*** MATERIAL FOR THIS EXERCISE Section Begins ***

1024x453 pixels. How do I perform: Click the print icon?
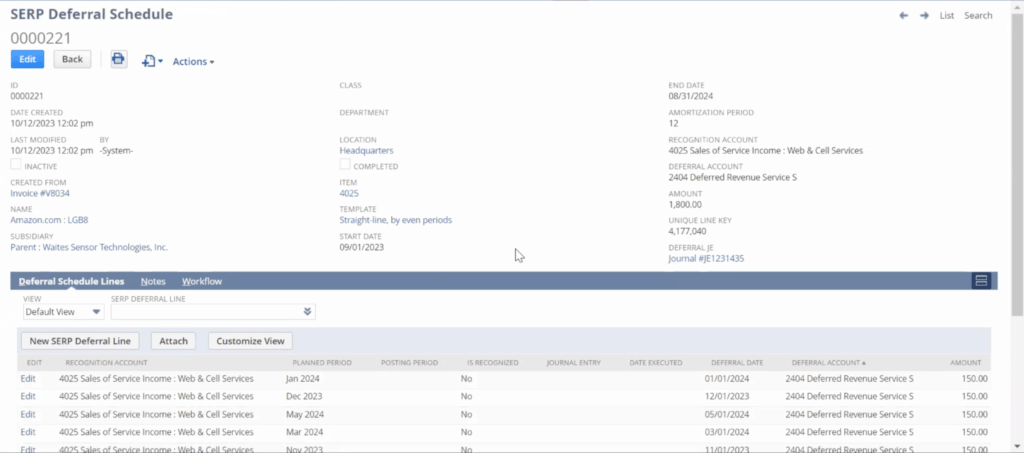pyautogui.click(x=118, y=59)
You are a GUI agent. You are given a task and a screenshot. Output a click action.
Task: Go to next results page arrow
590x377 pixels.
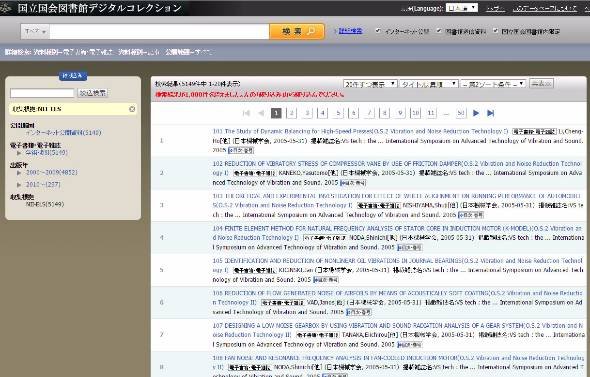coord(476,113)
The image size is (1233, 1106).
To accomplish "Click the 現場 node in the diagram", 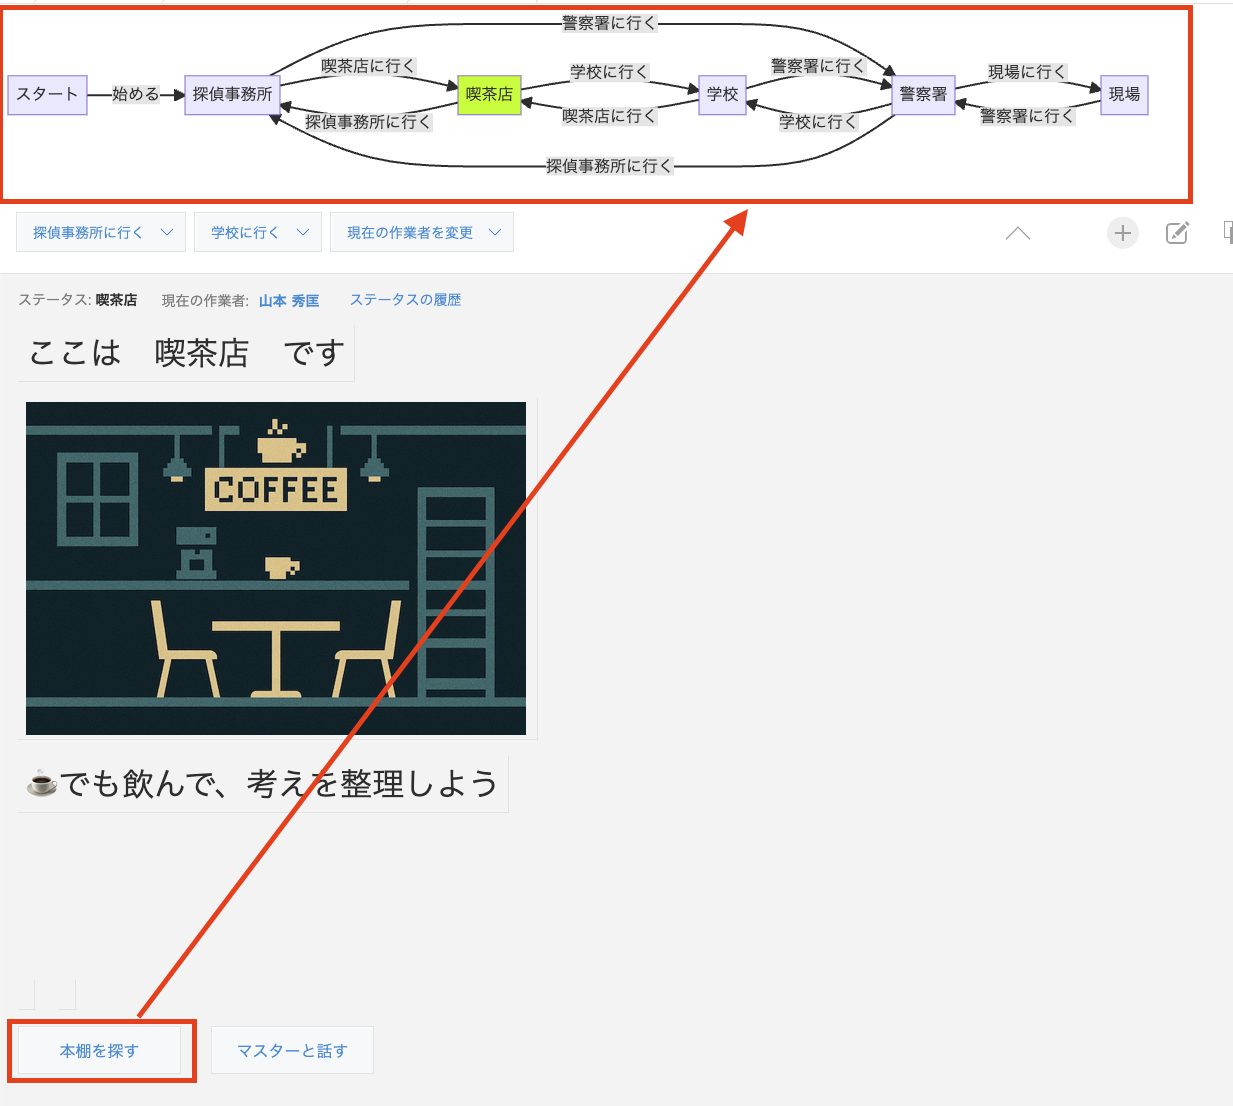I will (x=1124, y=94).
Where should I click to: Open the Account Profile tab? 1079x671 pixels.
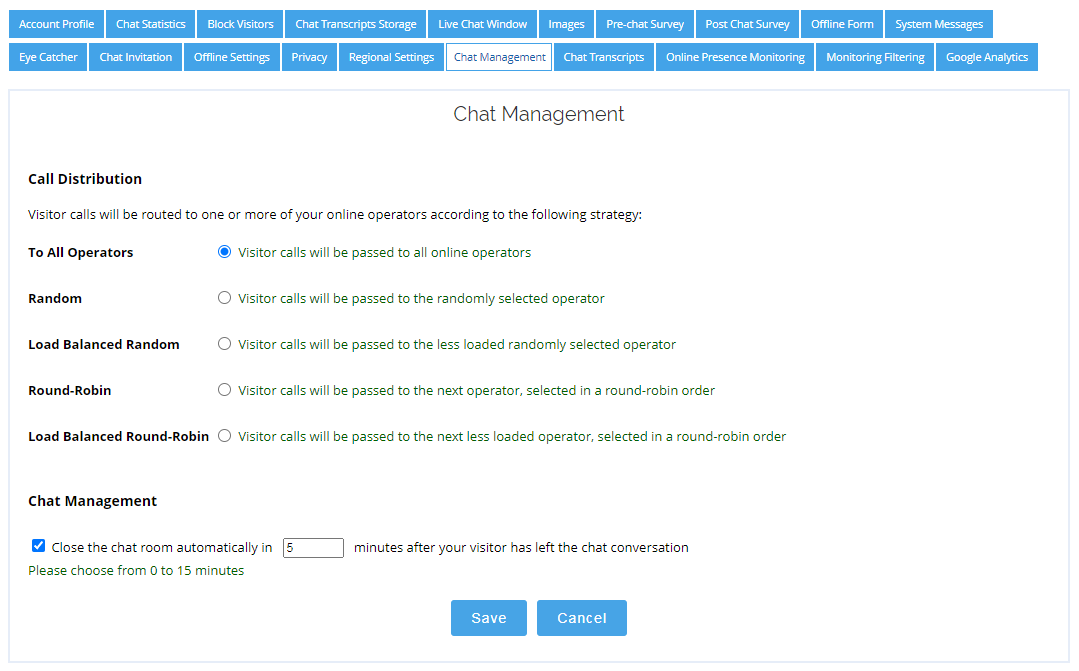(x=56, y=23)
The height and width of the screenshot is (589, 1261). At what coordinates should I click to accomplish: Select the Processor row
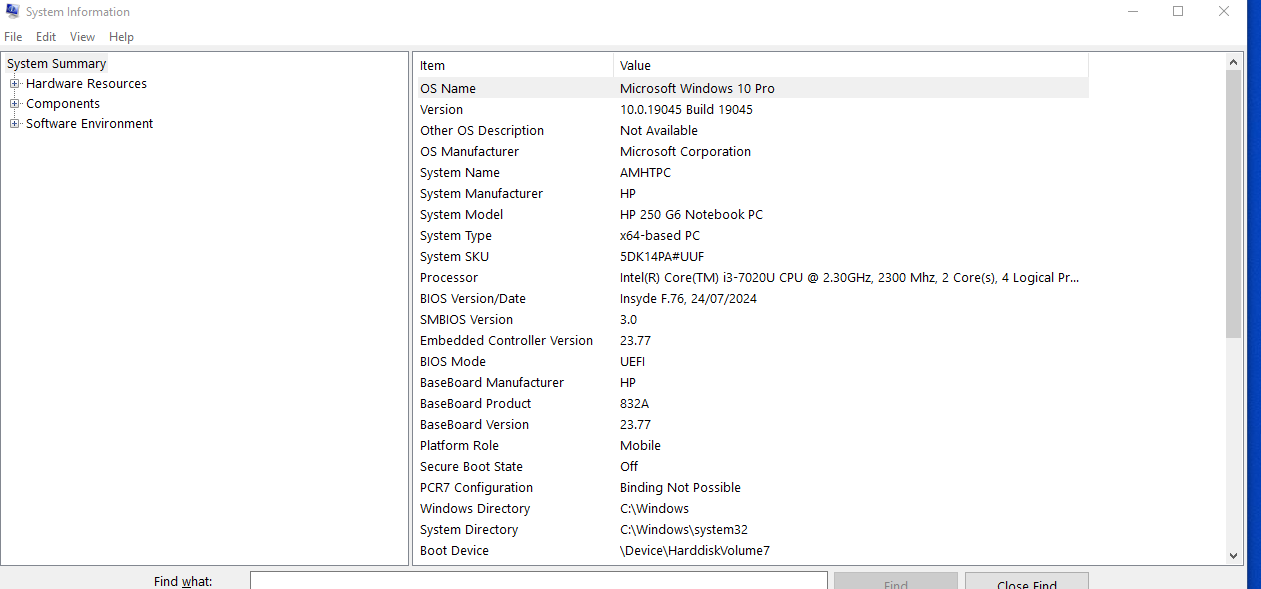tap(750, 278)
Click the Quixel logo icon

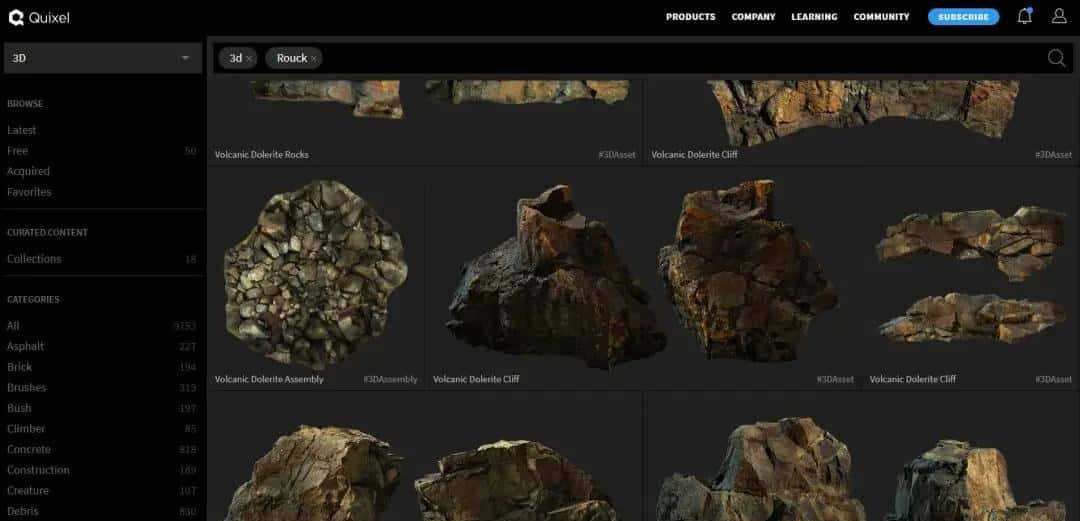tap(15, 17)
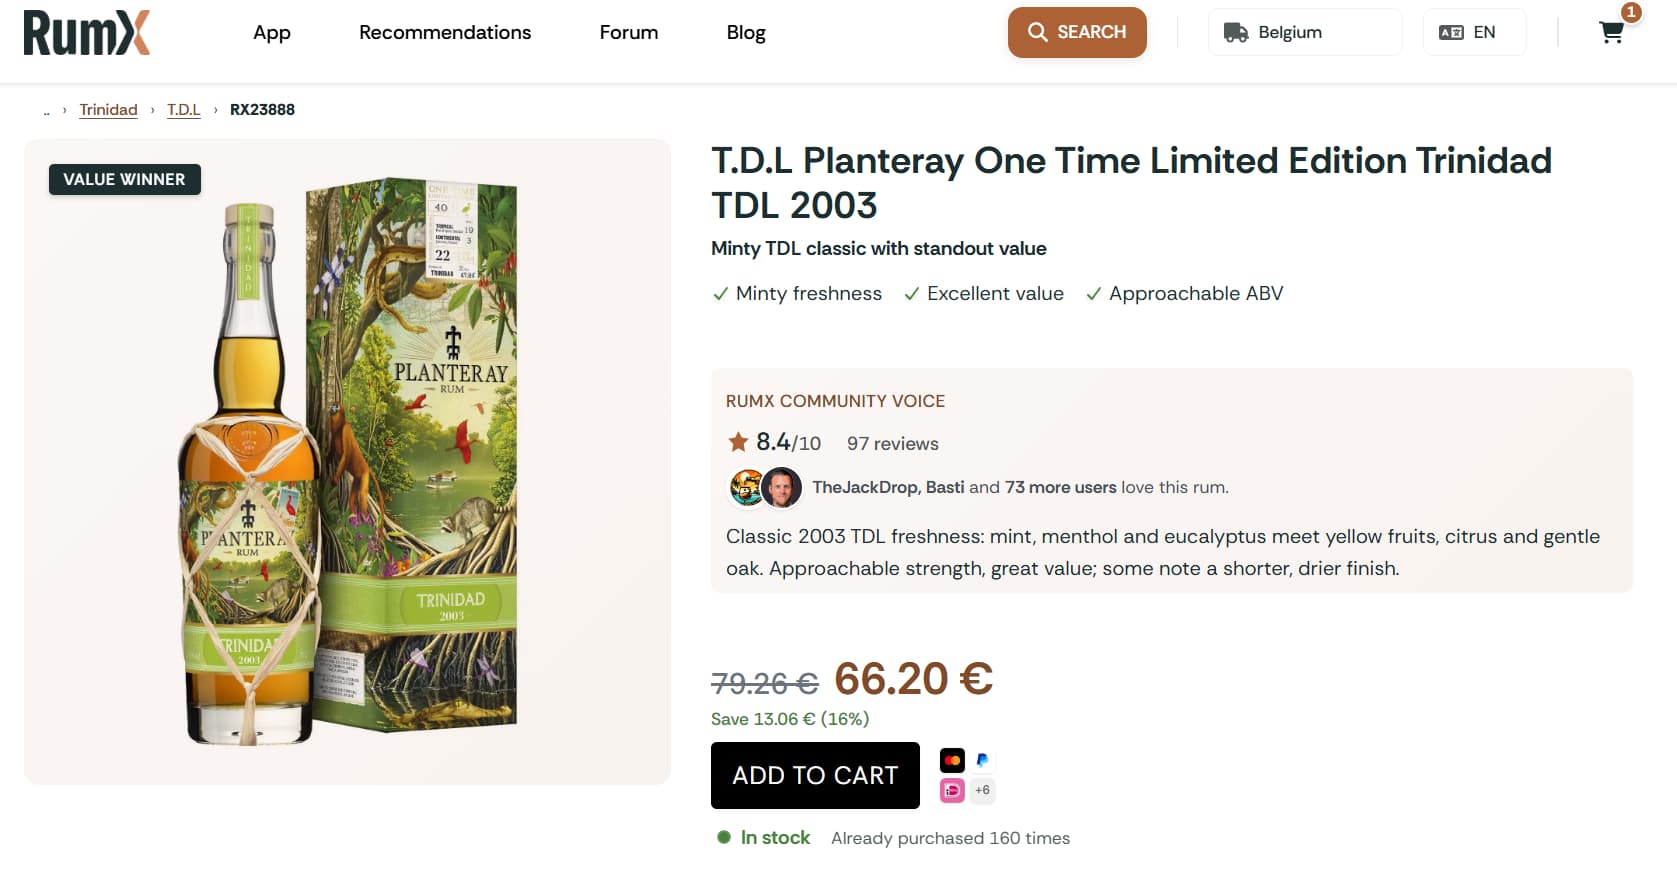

*** MATERIAL FOR THIS EXERCISE Section Ends ***

▶ [ASSIGNMENT]
Reproduce the lines from the line containing "Where should I" through the end of the records above, exactly and inclusively, omitting pictures.

▶ [SOLUTION TO THE PROBLEM]
Where should I click to: Open the Account Profile tab? 1079x671 pixels.
(x=56, y=23)
The height and width of the screenshot is (589, 1261). At what coordinates should I click to accomplish: Select the Processor row
tap(750, 278)
Click the Quixel logo icon

tap(15, 17)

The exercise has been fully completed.